Consepts of motherhood in Southern Africa
Project owner
Western Norway University of Applied Sciences
Project categories
Academic Development
Project period
March 2018 - August 2021
Project summary
Mothering is a topic that is familiar to most of us. We all know something about mothering. We have a mother, we know mothers or we are mothers ourselves. Most of us have stories or opinions about mothering. According to Sharon Hays (1996), an American writer on women issues, many people have strong emotional responses to mothering.
Mothering has been going on everywhere at all times! And there is loads of information about mothers from ancient times until today, across several contemporary cultures.
A mother is commonly understood as a woman who has given birth to a child and /or is raising a child. The concept of mothering refers to the practices involved in caring for and raising a child. Reproduction, pregnancy and giving birth is primarily a biological process. But the norms and standards for care after birth giving are fully defined by society and culture. Within a culture, norms of parenting, mothering and fathering are often considered eternal and taken for granted (Gilhus, Karlsen Seim, & Viden, 2009).
Broadly speaking, mothering has been studied through either a positivist or an interpretative paradigm/framework (Arendell, 2000). In this paper I will use an interpretative approach where meanings are seen to be multiple and shifting, and highly context dependable.
The aim of this paper is to unpack and critically examine the familiar. This paper critically examines
1) How mothering as a theoretical concept has evolved in the social sciences.

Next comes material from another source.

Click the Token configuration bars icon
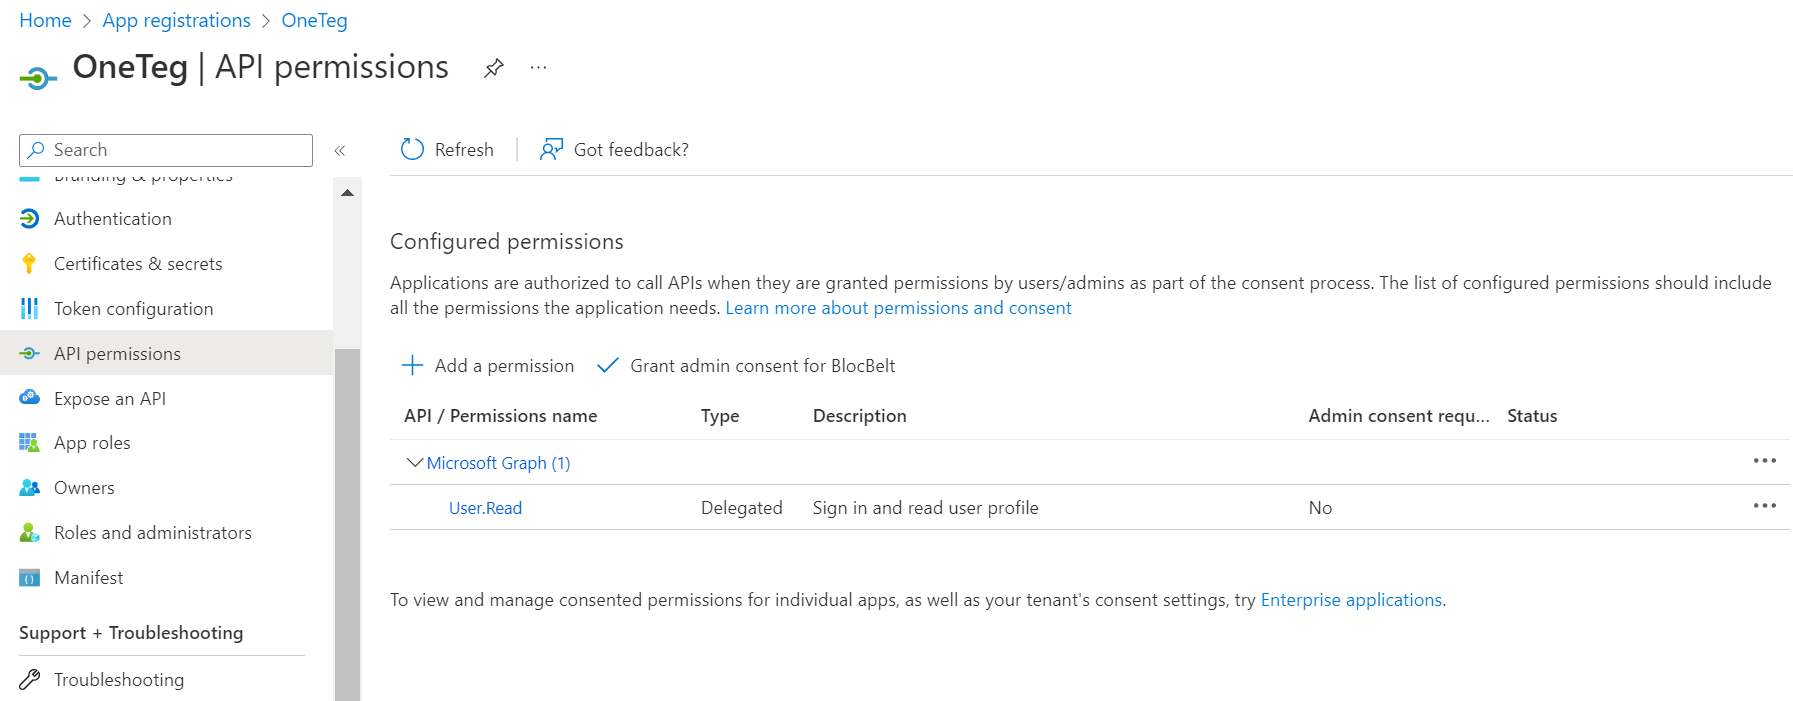This screenshot has width=1793, height=701. point(29,308)
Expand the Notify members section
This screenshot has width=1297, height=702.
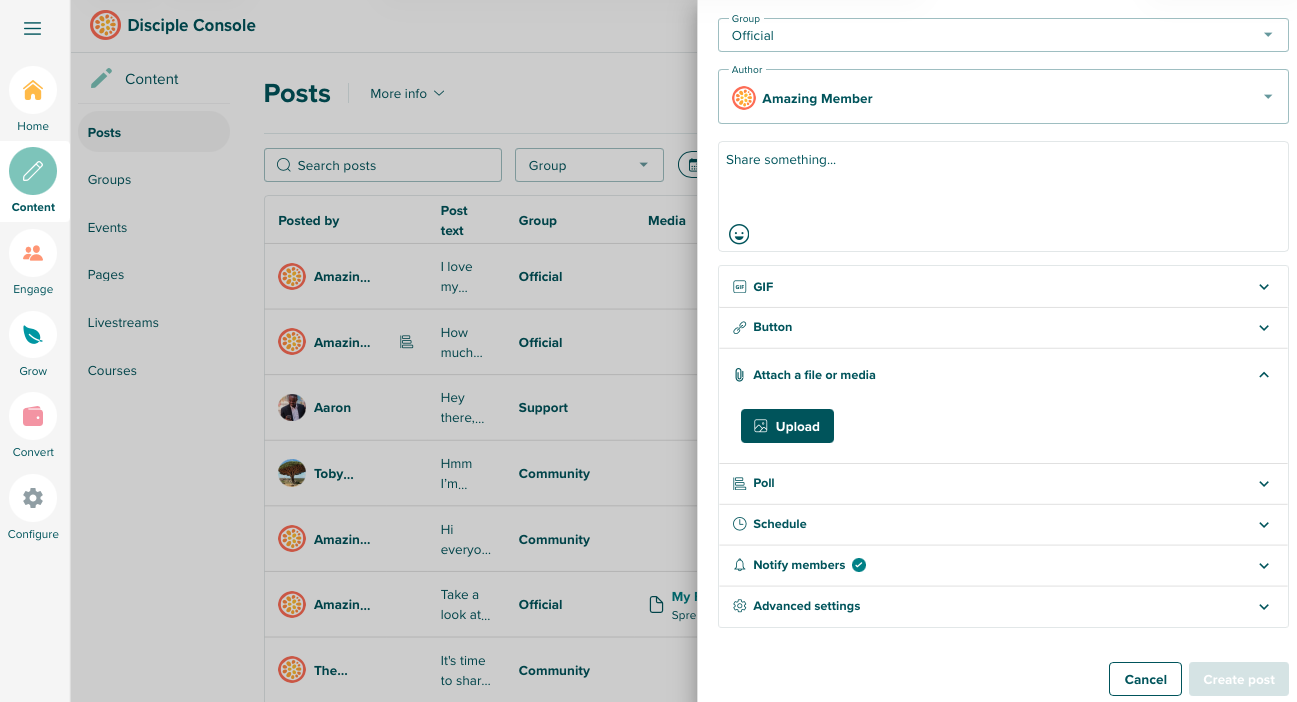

2) Explores the practices and norms of mothering in the Southern African region, by asking; what does mothering mean in Southern Africa, and who is taking on such a task here?
Arendell, T. (2000). Conceiving and investigating motherhood: The decade’s scholarship. Journal of Marriage and the Family, 62 (4), 1192-1207.
Gilhus, I.S., Karlsen Seim, T., & Viden, G. (2009). Farsmakt og moderskap i antikken: Spartacus Forlag
Hays, S. (1996). The cultural contradictions of motherhood. Yale: Yale University
O’Reilly, A. (2010). Twenty-first-Century Motherhood. New York: Columbia University Press.